The systematic review, a pooled meta-analysis of 17 cohort studies with over 113,000 dialysis patients between 1993 to 2014, was conducted by the research team at UL in association with the Departments of Nephrology and Internal Medicine at University Hospital Limerick, and the findings have just been published in the international journal Nephrology, Dialysis and Transplantation.
"Prior studies on this topic have yielded conflicting results," according to Dr Mohamed Elsayed, the primary author of the study, Research Fellow and Specialist Registrar in Nephrology.
"Indeed, when we looked at the available international literature, we found that the results tended to vary by country, and according to the year the study was carried out. One potential reason for this is that patients who are selected for PD differ from those who are selected for HD, and that practice patterns tend to vary across countries.
"The ideal method for comparing the survival of these two treatments would be a randomised controlled clinical trial but unfortunately due to logistical challenges and recruitment difficulties investigators have failed in the past to successfully complete such trials.
"The next best method is to use an approach that carefully considers the differences between PD and HD and conduct comparisons using what is called a propensity-score matched approach. Such a comparison allows us compare the treatments take into account baseline differences between the patient groups," he added.
The study pooled together the results from research that used a propensity-based approach and found that patients who began dialysis either with in-centre HD or PD experienced similar survival (Hazard Ratio 1.06, 95% Confidence interval 0.99 to 1.14). The findings were remarkably similar for patients with and without diabetes and were consistent across studies that included European, North American and Asian Cohorts.
Despite the overall similar survival between PD and HD, it did uncover important differences from country to country and across different time periods. Importantly, it also found that the survival of PD was better than that of HD in more recent time periods (after 2007).

==========

**WORK ITEM**
Copy the dialysis passage between "The study pooled" and "and Asian Cohorts.", inclusive, and replace "remarkably" with "strikingly". The lines that follow are drawn from a separate source.

**EXCERPTED RECORDS**
==========

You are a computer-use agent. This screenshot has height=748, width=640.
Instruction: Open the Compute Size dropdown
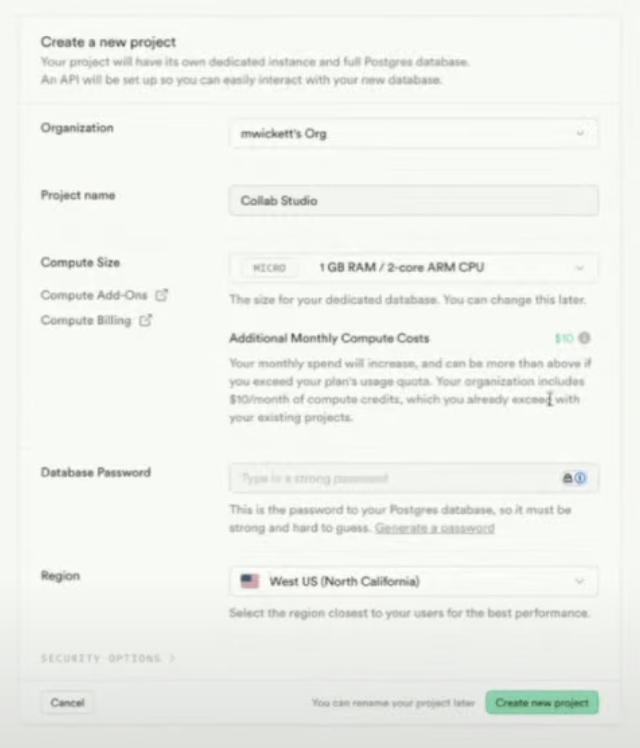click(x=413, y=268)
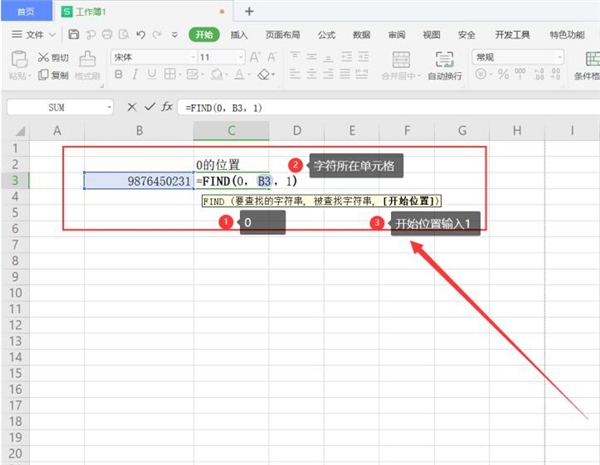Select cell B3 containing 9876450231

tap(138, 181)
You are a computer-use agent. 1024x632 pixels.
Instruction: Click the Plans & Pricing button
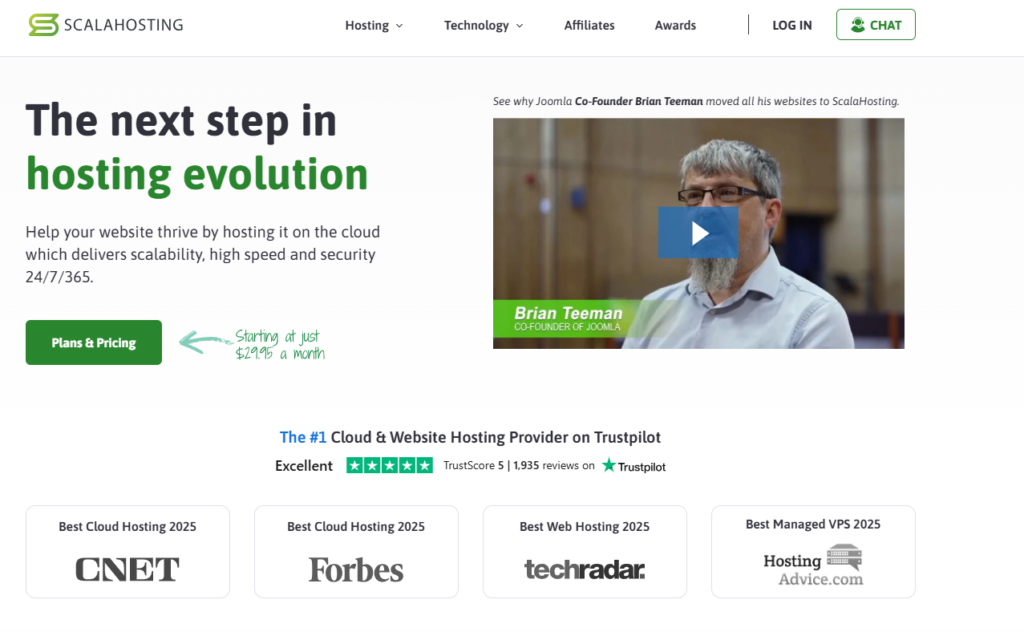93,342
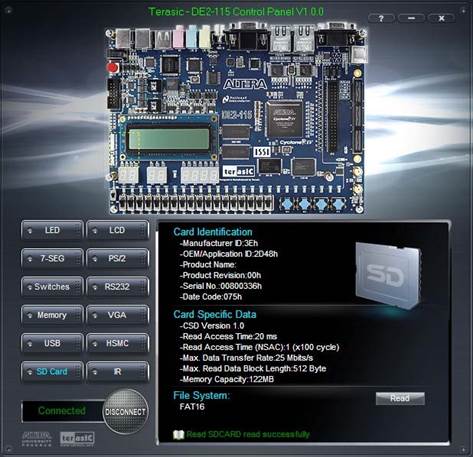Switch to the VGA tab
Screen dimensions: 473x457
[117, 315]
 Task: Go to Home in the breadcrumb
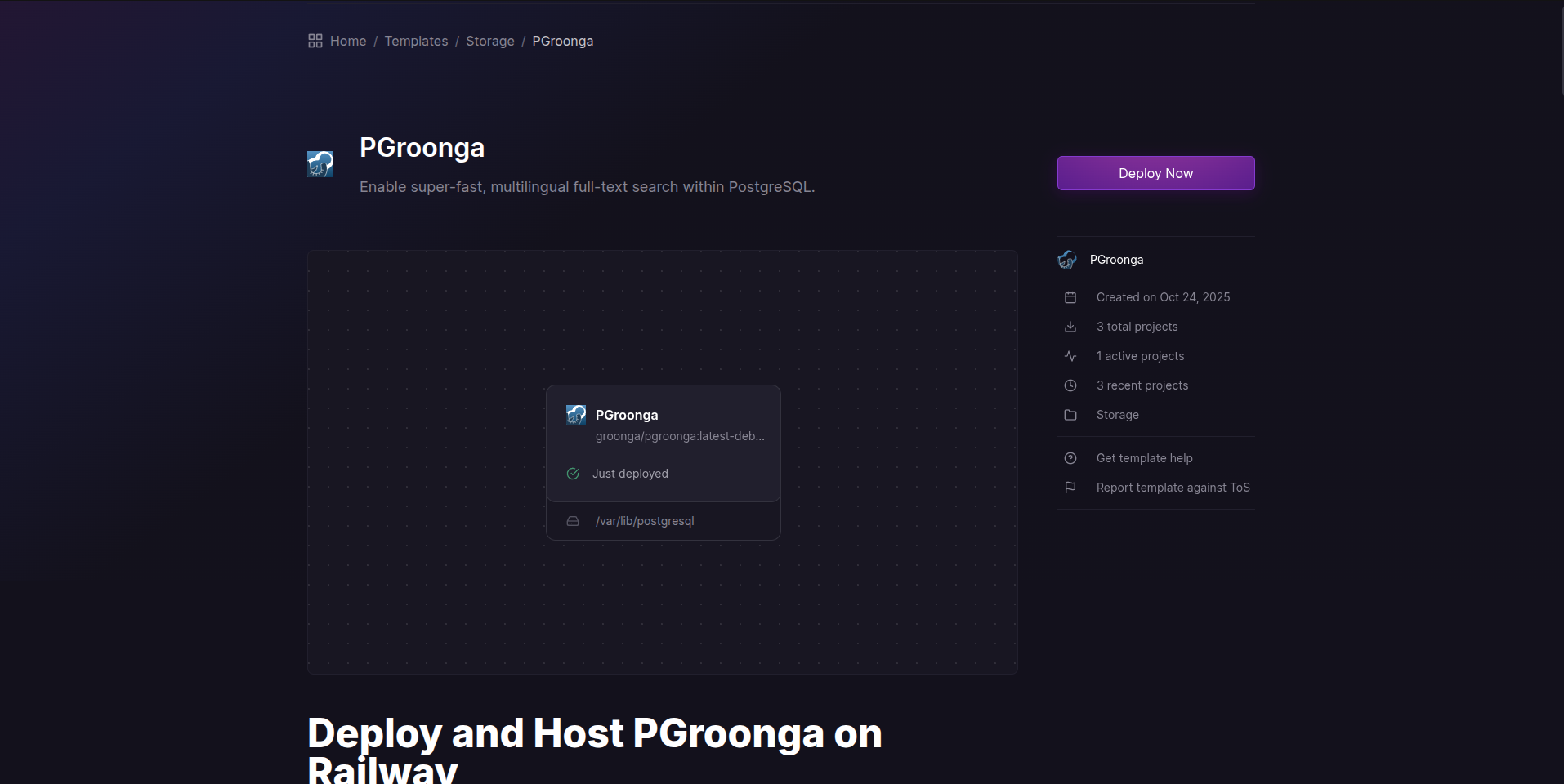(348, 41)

==========

**ANSWER TO THIS EXERCISE**
The study pooled together the results from research that used a propensity-based approach and found that patients who began dialysis either with in-centre HD or PD experienced similar survival (Hazard Ratio 1.06, 95% Confidence interval 0.99 to 1.14). The findings were strikingly similar for patients with and without diabetes and were consistent across studies that included European, North American and Asian Cohorts.